Exercise: Reproduce every line of the source data below verbatim.

(Source data)
==================================================

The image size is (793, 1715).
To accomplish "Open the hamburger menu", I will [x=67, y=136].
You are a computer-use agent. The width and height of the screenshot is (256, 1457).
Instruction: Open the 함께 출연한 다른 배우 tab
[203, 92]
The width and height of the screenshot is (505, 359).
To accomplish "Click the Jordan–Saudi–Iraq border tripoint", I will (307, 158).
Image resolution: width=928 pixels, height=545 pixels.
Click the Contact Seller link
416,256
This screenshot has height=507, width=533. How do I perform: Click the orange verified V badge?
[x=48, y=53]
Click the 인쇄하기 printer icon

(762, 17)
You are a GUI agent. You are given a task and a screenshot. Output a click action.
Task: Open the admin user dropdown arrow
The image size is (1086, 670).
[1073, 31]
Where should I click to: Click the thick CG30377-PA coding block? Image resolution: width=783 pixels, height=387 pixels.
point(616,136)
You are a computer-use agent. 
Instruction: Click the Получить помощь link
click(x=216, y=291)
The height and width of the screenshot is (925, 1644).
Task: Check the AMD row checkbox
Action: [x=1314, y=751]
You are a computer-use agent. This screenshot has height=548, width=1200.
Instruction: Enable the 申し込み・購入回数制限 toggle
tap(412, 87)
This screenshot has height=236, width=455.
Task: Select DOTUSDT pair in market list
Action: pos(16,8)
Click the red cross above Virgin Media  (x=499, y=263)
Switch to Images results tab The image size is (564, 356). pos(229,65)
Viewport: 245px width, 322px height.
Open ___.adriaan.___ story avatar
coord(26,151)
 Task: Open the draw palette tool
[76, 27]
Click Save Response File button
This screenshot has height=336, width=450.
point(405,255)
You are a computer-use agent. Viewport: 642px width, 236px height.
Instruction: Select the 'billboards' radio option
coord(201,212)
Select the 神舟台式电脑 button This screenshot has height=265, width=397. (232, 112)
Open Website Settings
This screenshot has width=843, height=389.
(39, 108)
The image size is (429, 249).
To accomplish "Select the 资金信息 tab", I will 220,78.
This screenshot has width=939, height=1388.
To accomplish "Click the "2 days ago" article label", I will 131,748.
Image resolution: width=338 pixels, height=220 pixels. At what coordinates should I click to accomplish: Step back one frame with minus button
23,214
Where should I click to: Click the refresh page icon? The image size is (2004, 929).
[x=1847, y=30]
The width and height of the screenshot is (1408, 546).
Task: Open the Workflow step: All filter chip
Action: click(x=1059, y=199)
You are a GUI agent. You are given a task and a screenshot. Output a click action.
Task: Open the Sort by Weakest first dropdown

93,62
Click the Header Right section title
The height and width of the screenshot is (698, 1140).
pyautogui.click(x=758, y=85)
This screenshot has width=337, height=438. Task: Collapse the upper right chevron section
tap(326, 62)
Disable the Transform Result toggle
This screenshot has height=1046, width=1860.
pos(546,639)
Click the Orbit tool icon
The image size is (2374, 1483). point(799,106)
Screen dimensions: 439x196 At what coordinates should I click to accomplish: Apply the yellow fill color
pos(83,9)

==================================================

Solution for this task:
The image size is (793, 1715).
To accomplish "Open the hamburger menu", I will [x=67, y=136].
You are a computer-use agent. The width and height of the screenshot is (256, 1457).
Instruction: Open the 함께 출연한 다른 배우 tab
[203, 92]
The width and height of the screenshot is (505, 359).
To accomplish "Click the Jordan–Saudi–Iraq border tripoint", I will (307, 158).
Image resolution: width=928 pixels, height=545 pixels.
Click the Contact Seller link
416,256
This screenshot has height=507, width=533. How do I perform: Click the orange verified V badge?
[x=48, y=53]
Click the 인쇄하기 printer icon

(762, 17)
You are a GUI agent. You are given a task and a screenshot. Output a click action.
Task: Open the admin user dropdown arrow
The image size is (1086, 670).
[1073, 31]
Where should I click to: Click the thick CG30377-PA coding block? Image resolution: width=783 pixels, height=387 pixels.
point(616,136)
You are a computer-use agent. 
Instruction: Click the Получить помощь link
click(x=216, y=291)
The height and width of the screenshot is (925, 1644).
Task: Check the AMD row checkbox
Action: [x=1314, y=751]
You are a computer-use agent. This screenshot has height=548, width=1200.
Instruction: Enable the 申し込み・購入回数制限 toggle
tap(412, 87)
This screenshot has height=236, width=455.
Task: Select DOTUSDT pair in market list
Action: pos(16,8)
Click the red cross above Virgin Media  (x=499, y=263)
Switch to Images results tab The image size is (564, 356). pos(229,65)
Viewport: 245px width, 322px height.
Open ___.adriaan.___ story avatar
coord(26,151)
 Task: Open the draw palette tool
[76, 27]
Click Save Response File button
This screenshot has height=336, width=450.
point(405,255)
You are a computer-use agent. Viewport: 642px width, 236px height.
Instruction: Select the 'billboards' radio option
coord(201,212)
Select the 神舟台式电脑 button This screenshot has height=265, width=397. (232, 112)
Open Website Settings
This screenshot has width=843, height=389.
(39, 108)
The image size is (429, 249).
To accomplish "Select the 资金信息 tab", I will 220,78.
This screenshot has width=939, height=1388.
To accomplish "Click the "2 days ago" article label", I will 131,748.
Image resolution: width=338 pixels, height=220 pixels. At what coordinates should I click to accomplish: Step back one frame with minus button
23,214
Where should I click to: Click the refresh page icon? The image size is (2004, 929).
[x=1847, y=30]
The width and height of the screenshot is (1408, 546).
Task: Open the Workflow step: All filter chip
Action: click(x=1059, y=199)
You are a GUI agent. You are given a task and a screenshot. Output a click action.
Task: Open the Sort by Weakest first dropdown

93,62
Click the Header Right section title
The height and width of the screenshot is (698, 1140).
pyautogui.click(x=758, y=85)
This screenshot has width=337, height=438. Task: Collapse the upper right chevron section
tap(326, 62)
Disable the Transform Result toggle
This screenshot has height=1046, width=1860.
pos(546,639)
Click the Orbit tool icon
The image size is (2374, 1483). point(799,106)
Screen dimensions: 439x196 At what coordinates should I click to accomplish: Apply the yellow fill color
pos(83,9)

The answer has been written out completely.